-- Dataset content follows --

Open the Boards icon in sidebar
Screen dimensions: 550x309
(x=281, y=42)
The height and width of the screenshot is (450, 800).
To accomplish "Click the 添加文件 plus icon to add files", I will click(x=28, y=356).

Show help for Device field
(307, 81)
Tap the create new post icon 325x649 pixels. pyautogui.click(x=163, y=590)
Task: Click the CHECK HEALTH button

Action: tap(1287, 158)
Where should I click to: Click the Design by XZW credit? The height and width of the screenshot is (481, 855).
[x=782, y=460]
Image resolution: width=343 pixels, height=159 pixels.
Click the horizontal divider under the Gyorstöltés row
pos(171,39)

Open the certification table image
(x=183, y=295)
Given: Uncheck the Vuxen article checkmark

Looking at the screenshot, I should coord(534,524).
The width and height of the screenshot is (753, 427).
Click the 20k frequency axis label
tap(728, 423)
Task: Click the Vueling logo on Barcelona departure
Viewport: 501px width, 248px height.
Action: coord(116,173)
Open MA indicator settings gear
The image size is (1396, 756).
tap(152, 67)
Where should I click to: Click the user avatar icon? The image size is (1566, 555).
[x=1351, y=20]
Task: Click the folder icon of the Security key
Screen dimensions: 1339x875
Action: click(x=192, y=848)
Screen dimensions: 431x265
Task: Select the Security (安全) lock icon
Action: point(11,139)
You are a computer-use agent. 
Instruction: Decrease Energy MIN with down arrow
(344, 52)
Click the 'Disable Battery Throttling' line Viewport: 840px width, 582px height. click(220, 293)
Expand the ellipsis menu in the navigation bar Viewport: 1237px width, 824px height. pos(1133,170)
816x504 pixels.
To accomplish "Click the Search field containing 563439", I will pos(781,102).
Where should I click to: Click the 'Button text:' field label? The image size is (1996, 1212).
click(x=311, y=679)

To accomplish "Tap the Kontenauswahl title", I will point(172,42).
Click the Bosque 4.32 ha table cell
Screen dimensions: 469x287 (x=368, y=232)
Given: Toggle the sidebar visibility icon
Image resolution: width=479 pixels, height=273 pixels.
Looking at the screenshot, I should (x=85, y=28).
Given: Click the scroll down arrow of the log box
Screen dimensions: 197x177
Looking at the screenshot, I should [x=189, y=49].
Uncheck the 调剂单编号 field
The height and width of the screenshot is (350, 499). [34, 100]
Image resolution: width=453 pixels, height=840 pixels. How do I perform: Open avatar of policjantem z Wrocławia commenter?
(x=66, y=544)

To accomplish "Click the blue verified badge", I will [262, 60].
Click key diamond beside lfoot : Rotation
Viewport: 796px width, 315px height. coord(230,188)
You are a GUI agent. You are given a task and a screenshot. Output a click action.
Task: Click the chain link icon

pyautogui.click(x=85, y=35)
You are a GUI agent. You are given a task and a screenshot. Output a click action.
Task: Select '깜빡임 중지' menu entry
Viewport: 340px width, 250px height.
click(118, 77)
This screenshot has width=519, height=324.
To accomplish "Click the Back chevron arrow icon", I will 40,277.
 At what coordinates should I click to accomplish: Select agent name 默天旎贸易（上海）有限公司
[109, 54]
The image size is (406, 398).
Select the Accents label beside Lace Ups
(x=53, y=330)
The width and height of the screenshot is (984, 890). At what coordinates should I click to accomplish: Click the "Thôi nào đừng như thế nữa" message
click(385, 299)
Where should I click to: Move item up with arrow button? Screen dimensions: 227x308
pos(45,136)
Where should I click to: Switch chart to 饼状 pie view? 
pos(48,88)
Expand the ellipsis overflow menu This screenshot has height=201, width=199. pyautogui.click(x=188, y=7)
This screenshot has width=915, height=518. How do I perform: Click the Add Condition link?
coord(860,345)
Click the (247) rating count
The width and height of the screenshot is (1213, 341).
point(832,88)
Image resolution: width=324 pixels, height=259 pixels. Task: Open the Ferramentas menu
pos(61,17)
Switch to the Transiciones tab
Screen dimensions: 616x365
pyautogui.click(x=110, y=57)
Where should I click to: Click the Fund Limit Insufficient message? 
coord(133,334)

-- Dataset content concluded --

▸ **How to complete this task**
Each record should come back exactly as written.

▸ **Solution for this exercise**
Open the Boards icon in sidebar
Screen dimensions: 550x309
(x=281, y=42)
The height and width of the screenshot is (450, 800).
To accomplish "Click the 添加文件 plus icon to add files", I will click(x=28, y=356).

Show help for Device field
(307, 81)
Tap the create new post icon 325x649 pixels. pyautogui.click(x=163, y=590)
Task: Click the CHECK HEALTH button

Action: tap(1287, 158)
Where should I click to: Click the Design by XZW credit? The height and width of the screenshot is (481, 855).
[x=782, y=460]
Image resolution: width=343 pixels, height=159 pixels.
Click the horizontal divider under the Gyorstöltés row
pos(171,39)

Open the certification table image
(x=183, y=295)
Given: Uncheck the Vuxen article checkmark

Looking at the screenshot, I should coord(534,524).
The width and height of the screenshot is (753, 427).
Click the 20k frequency axis label
tap(728, 423)
Task: Click the Vueling logo on Barcelona departure
Viewport: 501px width, 248px height.
Action: coord(116,173)
Open MA indicator settings gear
The image size is (1396, 756).
tap(152, 67)
Where should I click to: Click the user avatar icon? The image size is (1566, 555).
[x=1351, y=20]
Task: Click the folder icon of the Security key
Screen dimensions: 1339x875
Action: click(x=192, y=848)
Screen dimensions: 431x265
Task: Select the Security (安全) lock icon
Action: point(11,139)
You are a computer-use agent. 
Instruction: Decrease Energy MIN with down arrow
(344, 52)
Click the 'Disable Battery Throttling' line Viewport: 840px width, 582px height. click(220, 293)
Expand the ellipsis menu in the navigation bar Viewport: 1237px width, 824px height. pos(1133,170)
816x504 pixels.
To accomplish "Click the Search field containing 563439", I will pos(781,102).
Where should I click to: Click the 'Button text:' field label? The image size is (1996, 1212).
click(x=311, y=679)

To accomplish "Tap the Kontenauswahl title", I will point(172,42).
Click the Bosque 4.32 ha table cell
Screen dimensions: 469x287 (x=368, y=232)
Given: Toggle the sidebar visibility icon
Image resolution: width=479 pixels, height=273 pixels.
Looking at the screenshot, I should (x=85, y=28).
Given: Click the scroll down arrow of the log box
Screen dimensions: 197x177
Looking at the screenshot, I should [x=189, y=49].
Uncheck the 调剂单编号 field
The height and width of the screenshot is (350, 499). [34, 100]
Image resolution: width=453 pixels, height=840 pixels. How do I perform: Open avatar of policjantem z Wrocławia commenter?
(x=66, y=544)

To accomplish "Click the blue verified badge", I will [262, 60].
Click key diamond beside lfoot : Rotation
Viewport: 796px width, 315px height. coord(230,188)
You are a GUI agent. You are given a task and a screenshot. Output a click action.
Task: Click the chain link icon

pyautogui.click(x=85, y=35)
You are a GUI agent. You are given a task and a screenshot. Output a click action.
Task: Select '깜빡임 중지' menu entry
Viewport: 340px width, 250px height.
click(118, 77)
This screenshot has width=519, height=324.
To accomplish "Click the Back chevron arrow icon", I will 40,277.
 At what coordinates should I click to accomplish: Select agent name 默天旎贸易（上海）有限公司
[109, 54]
The image size is (406, 398).
Select the Accents label beside Lace Ups
(x=53, y=330)
The width and height of the screenshot is (984, 890). At what coordinates should I click to accomplish: Click the "Thôi nào đừng như thế nữa" message
click(385, 299)
Where should I click to: Move item up with arrow button? Screen dimensions: 227x308
pos(45,136)
Where should I click to: Switch chart to 饼状 pie view? 
pos(48,88)
Expand the ellipsis overflow menu This screenshot has height=201, width=199. pyautogui.click(x=188, y=7)
This screenshot has width=915, height=518. How do I perform: Click the Add Condition link?
coord(860,345)
Click the (247) rating count
The width and height of the screenshot is (1213, 341).
point(832,88)
Image resolution: width=324 pixels, height=259 pixels. Task: Open the Ferramentas menu
pos(61,17)
Switch to the Transiciones tab
Screen dimensions: 616x365
pyautogui.click(x=110, y=57)
Where should I click to: Click the Fund Limit Insufficient message? 
coord(133,334)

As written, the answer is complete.